# PROMPT
Please give back only the lines below from the one containing "Task: Click the" to the one containing "Image resolution: width=777", each repeated word for word, both ends included.

# ENTRIES SHOWN
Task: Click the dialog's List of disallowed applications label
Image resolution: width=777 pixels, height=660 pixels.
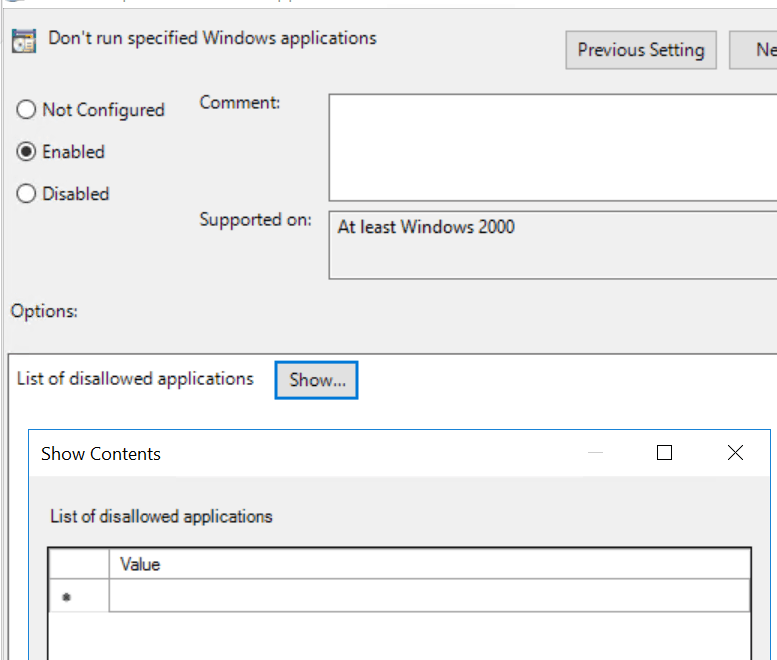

* * *

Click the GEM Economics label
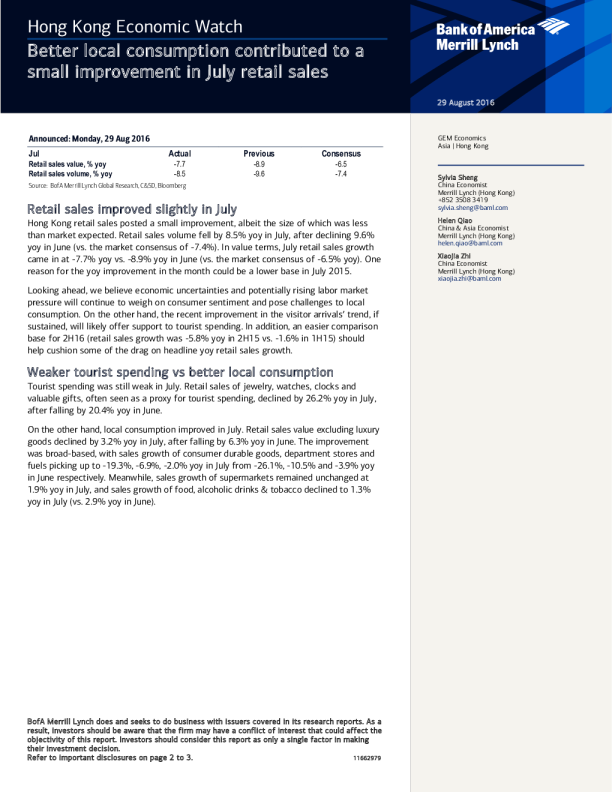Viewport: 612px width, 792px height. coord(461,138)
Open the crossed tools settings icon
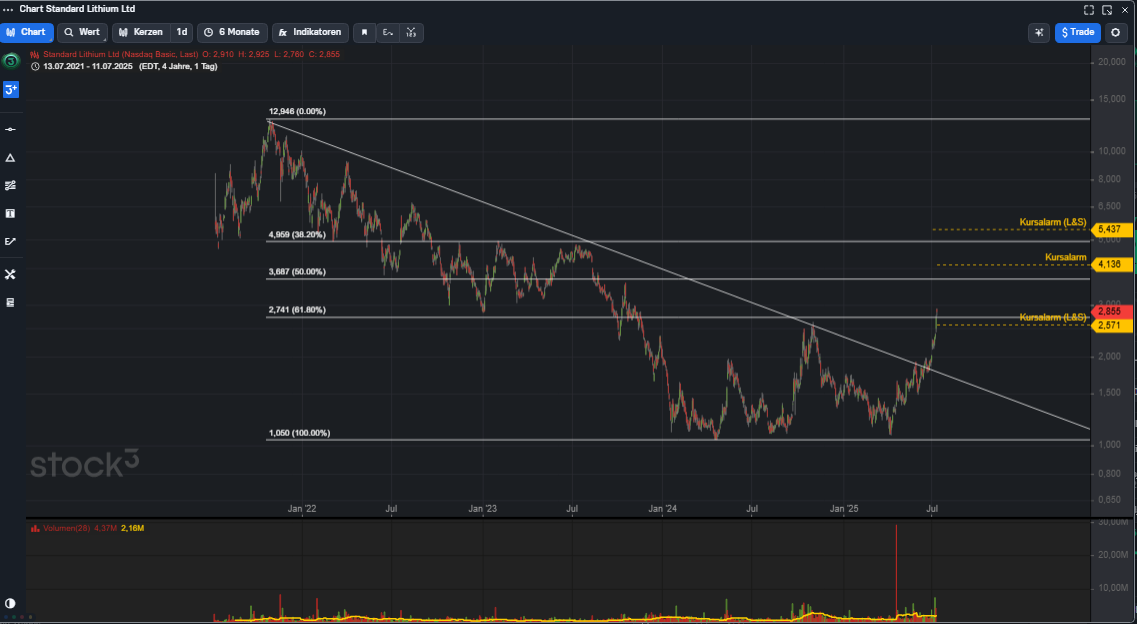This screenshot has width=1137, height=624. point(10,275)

# ANSWER TO THIS EXERCISE
Task: Click the dialog's List of disallowed applications label
Image resolution: width=777 pixels, height=660 pixels.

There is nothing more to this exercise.